= Aim of the exercise =
Reproduce only the lines that run from the line containing "The width and height of the screenshot is (819, 1456)." to the end of the entries below, exactly as they stand.

□ □ □ □

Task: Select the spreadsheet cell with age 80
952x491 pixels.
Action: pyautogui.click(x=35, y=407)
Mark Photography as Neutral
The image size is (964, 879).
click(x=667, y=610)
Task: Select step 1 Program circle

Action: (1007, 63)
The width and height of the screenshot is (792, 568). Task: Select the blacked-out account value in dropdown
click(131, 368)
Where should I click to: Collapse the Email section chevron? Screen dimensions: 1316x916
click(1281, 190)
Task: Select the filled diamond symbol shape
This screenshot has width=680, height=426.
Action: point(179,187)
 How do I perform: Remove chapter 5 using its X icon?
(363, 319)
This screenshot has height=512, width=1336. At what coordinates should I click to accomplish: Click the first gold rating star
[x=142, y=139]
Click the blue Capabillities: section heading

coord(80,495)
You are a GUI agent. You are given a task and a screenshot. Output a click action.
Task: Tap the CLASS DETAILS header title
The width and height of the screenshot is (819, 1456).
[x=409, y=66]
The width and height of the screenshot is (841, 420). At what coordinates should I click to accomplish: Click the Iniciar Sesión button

□ □ □ □

= Solution for this exercise =
The width and height of the screenshot is (819, 1456).
[x=409, y=66]
The width and height of the screenshot is (841, 420). At what coordinates should I click to accomplish: Click the Iniciar Sesión button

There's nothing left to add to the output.